ABSTRACT In osteoporotic bones, the stability of orthopedic implants is compromised, and excessive M1 macrophage polarization at the bone‐implant interface disrupts bone‐immune homeostasis, leading to implant loosening or failure. To address this, this study develops a bionic magnesium alloy internal fixation coating inspired by the “brick‐and‐mortar” structure of pearl, aiming to improve bone‐implant integration and vascularization in osteoporotic conditions.
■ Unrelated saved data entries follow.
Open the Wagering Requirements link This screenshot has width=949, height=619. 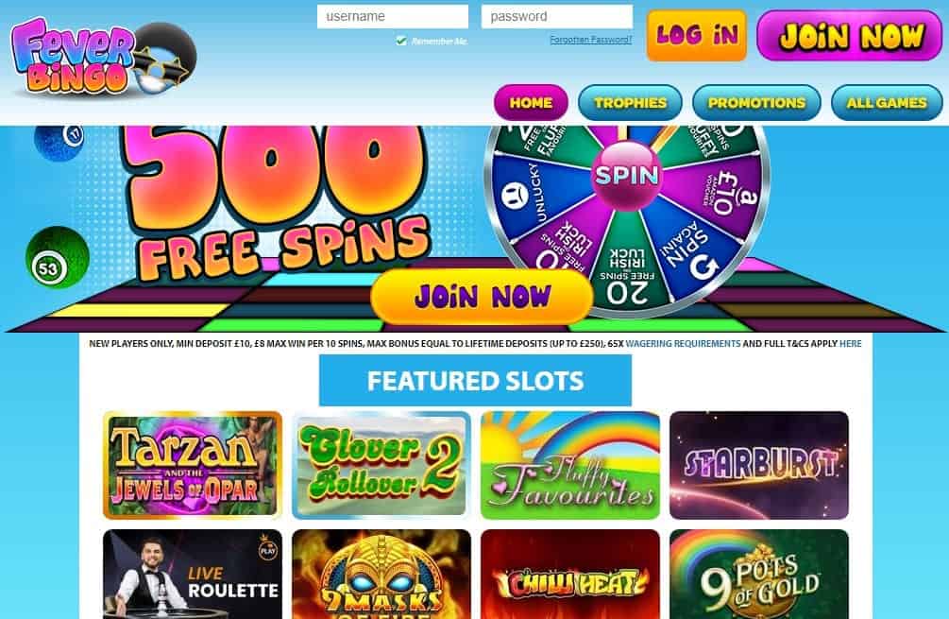tap(683, 343)
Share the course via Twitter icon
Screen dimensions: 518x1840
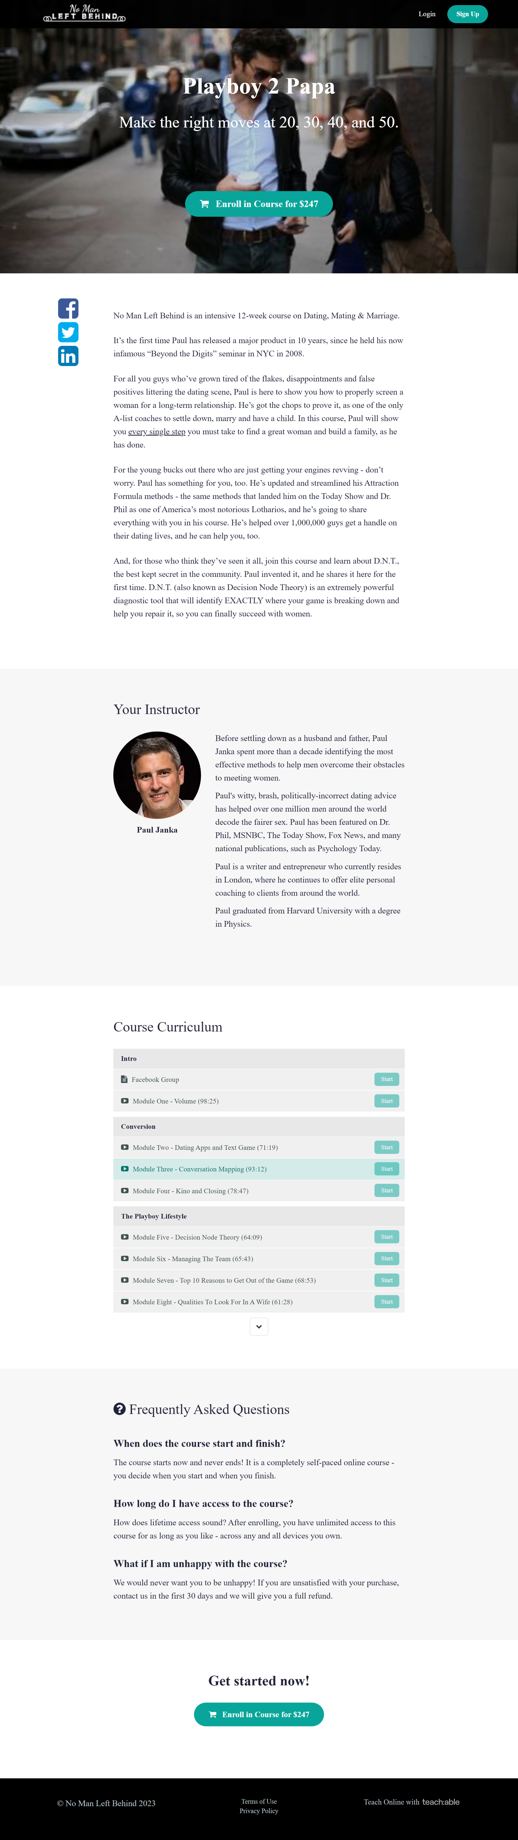(x=68, y=332)
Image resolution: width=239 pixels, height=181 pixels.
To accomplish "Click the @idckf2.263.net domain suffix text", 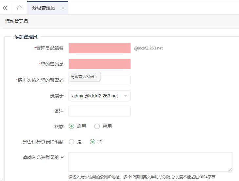I will 148,48.
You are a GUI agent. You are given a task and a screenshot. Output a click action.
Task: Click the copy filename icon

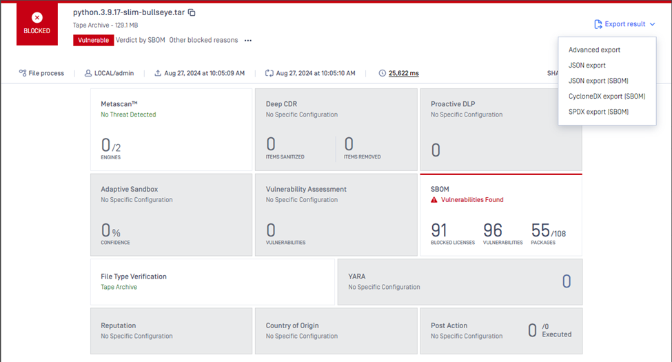[x=192, y=12]
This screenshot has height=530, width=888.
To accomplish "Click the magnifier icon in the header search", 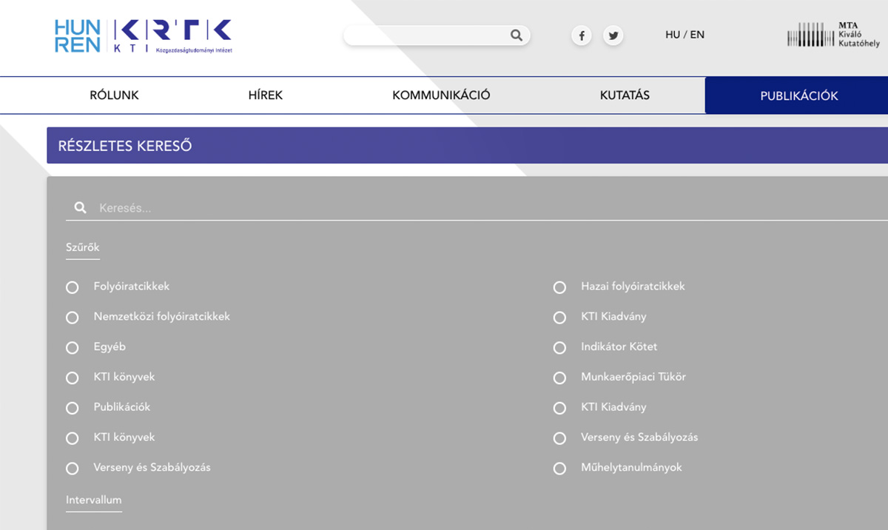I will tap(516, 36).
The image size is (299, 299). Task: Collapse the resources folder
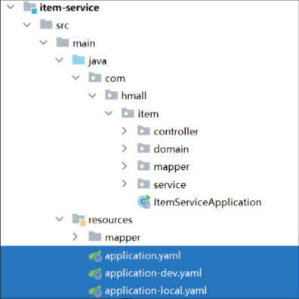point(60,219)
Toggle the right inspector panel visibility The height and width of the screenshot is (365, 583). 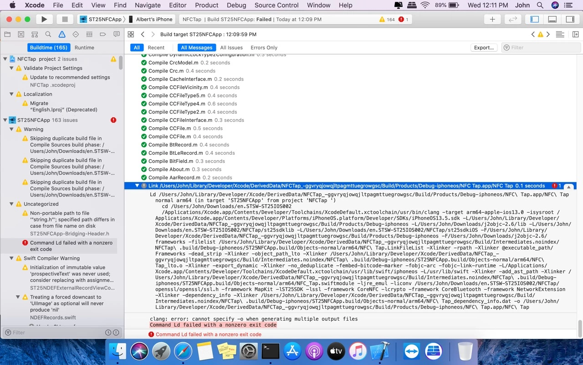pos(569,19)
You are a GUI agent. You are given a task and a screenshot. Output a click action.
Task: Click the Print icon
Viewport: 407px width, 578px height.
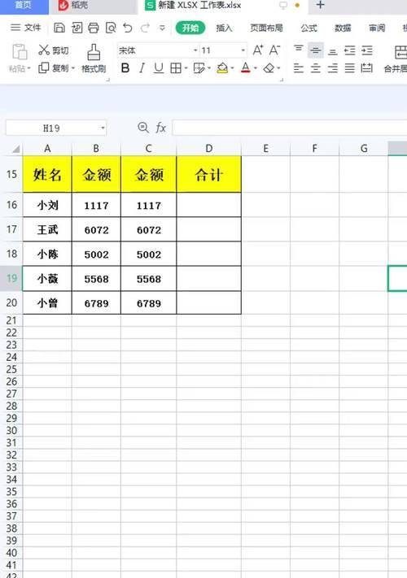94,28
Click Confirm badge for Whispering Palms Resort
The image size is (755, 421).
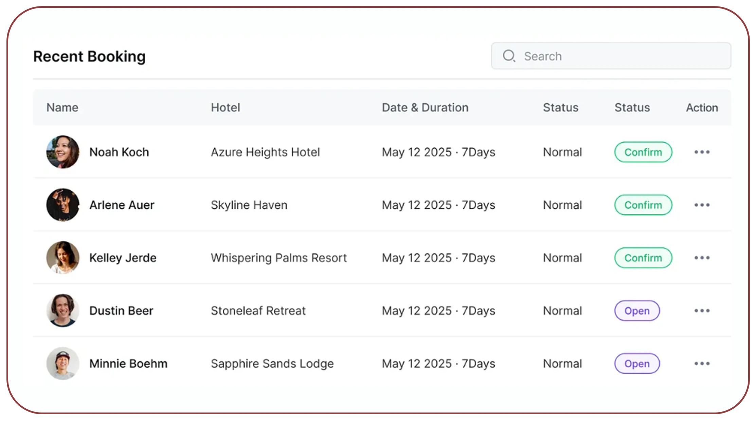pos(643,258)
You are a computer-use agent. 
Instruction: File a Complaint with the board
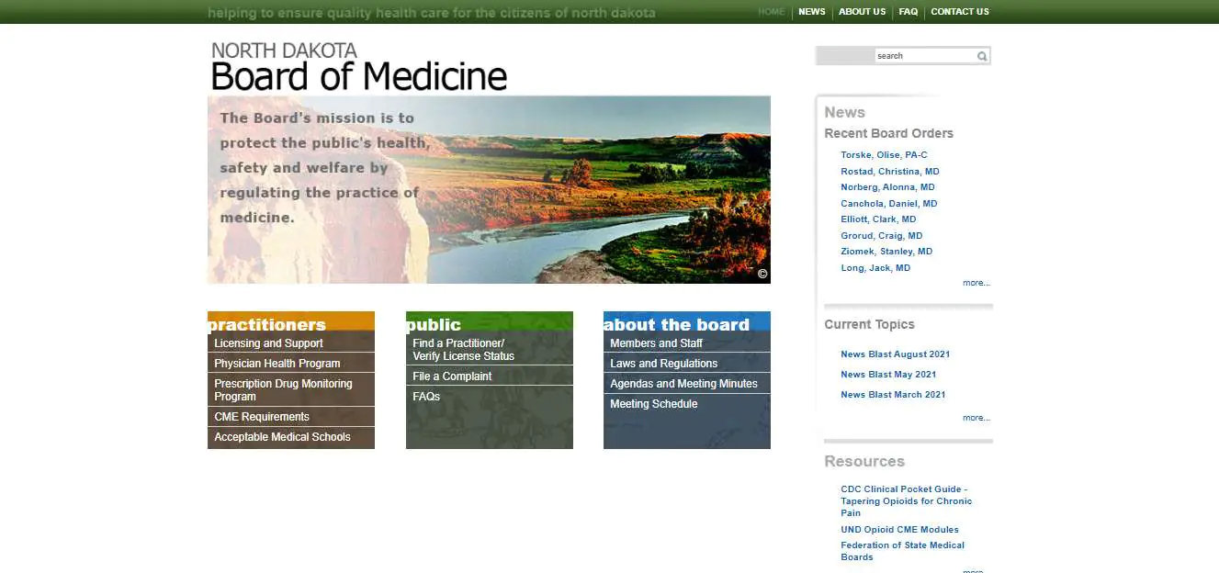click(x=451, y=376)
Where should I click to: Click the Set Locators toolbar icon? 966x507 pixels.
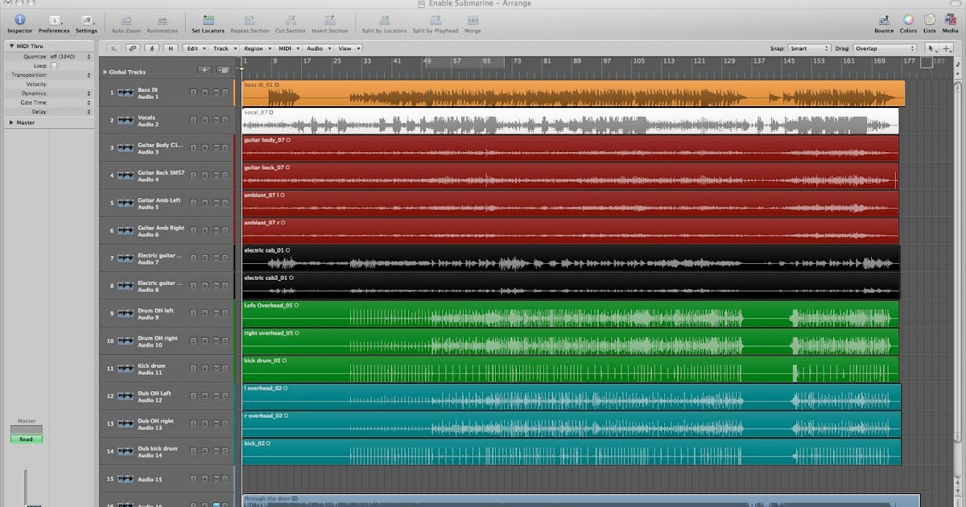pos(209,22)
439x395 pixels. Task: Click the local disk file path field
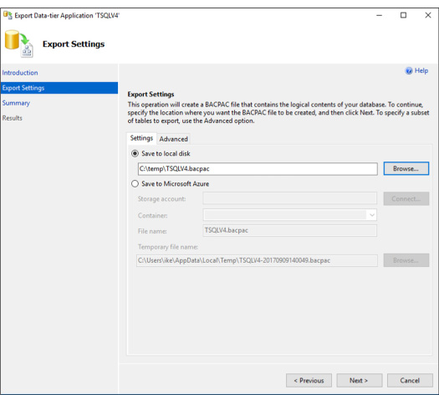pyautogui.click(x=258, y=169)
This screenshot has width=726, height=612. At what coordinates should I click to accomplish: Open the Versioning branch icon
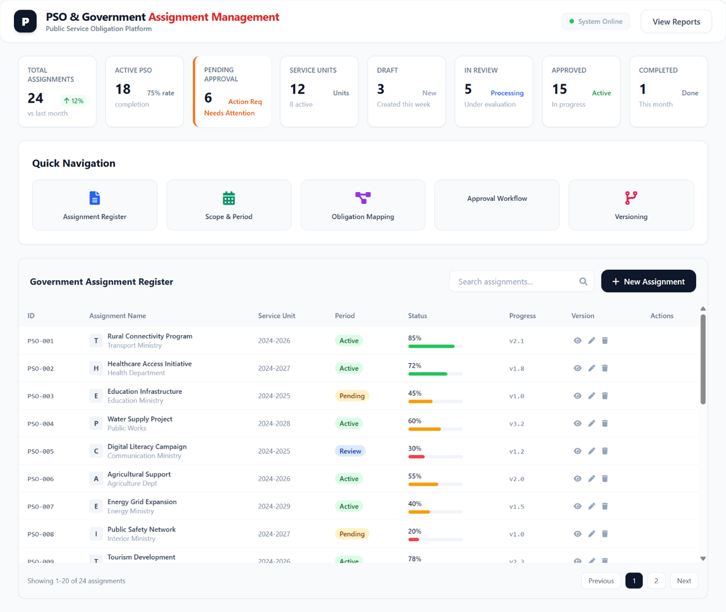631,198
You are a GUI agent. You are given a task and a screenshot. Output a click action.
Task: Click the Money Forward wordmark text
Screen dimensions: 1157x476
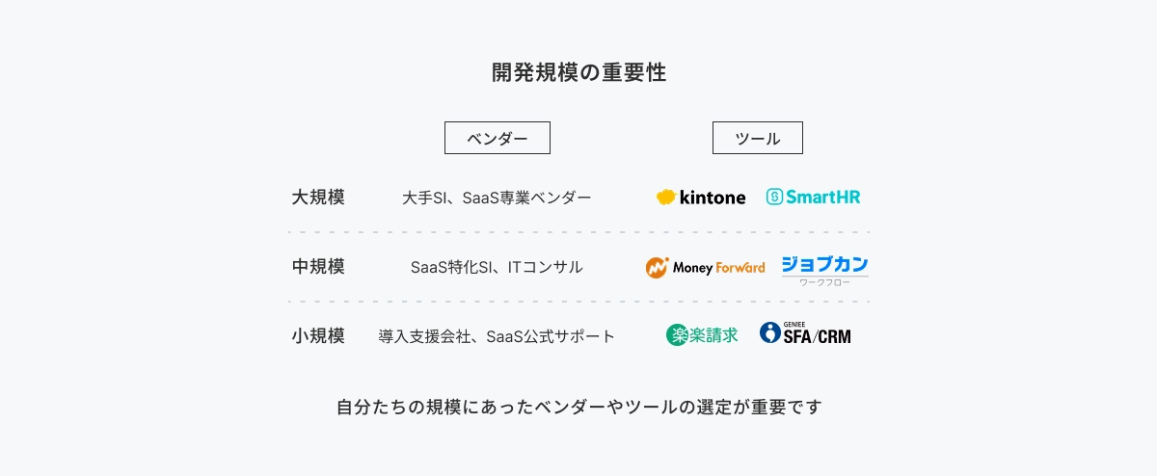719,268
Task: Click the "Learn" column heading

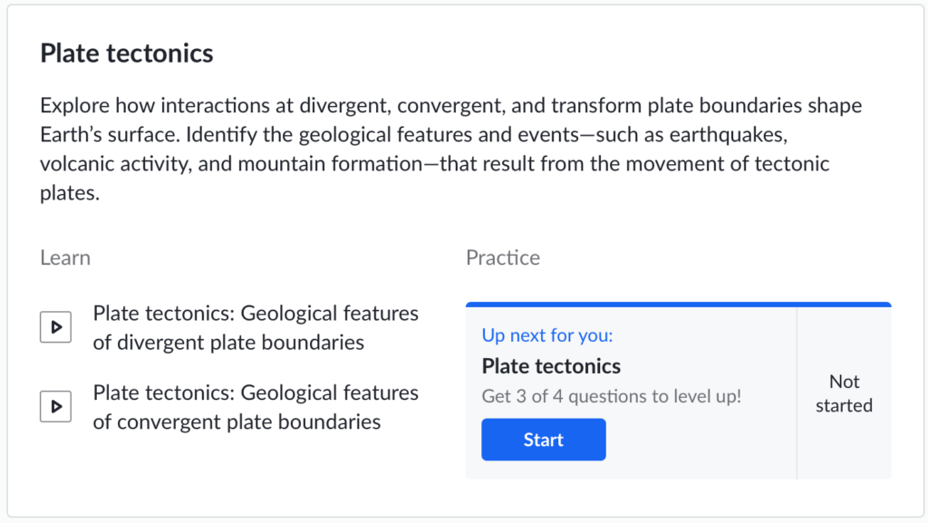Action: click(x=65, y=257)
The multifunctional coating consists of a calcium phosphate (Ca‐P) “brick” layer, which serves as a mineralization template and corrosion barrier, and fibronectin‐mimetic peptides (Fn‐mimetic peptides) as the “mortar” to promote cell adhesion, regulate immune responses, and stimulate angiogenesis. This bionic multilayer structure not only alleviates oxidative stress in the osteoporotic microenvironment but also fosters immune regulation‐osteogenesis coupling and improves the bone‐vascular‐immune microenvironment. It precisely controls the degradation rate of Mg alloys and enhances tissue repair. The CaP layer reduces rapid degradation and prevents hydrogen gas release and local alkalinization, whereas Fn‐mimetic peptides enhance early bone integration and vascularization. The synergistic effect of the magnesium alloy implant and bionic coating significantly improved bone implant stability, regeneration, and vascularization, as demonstrated in osteoporotic rat models, offering a promising strategy for the design of bone repair materials under pathological conditions.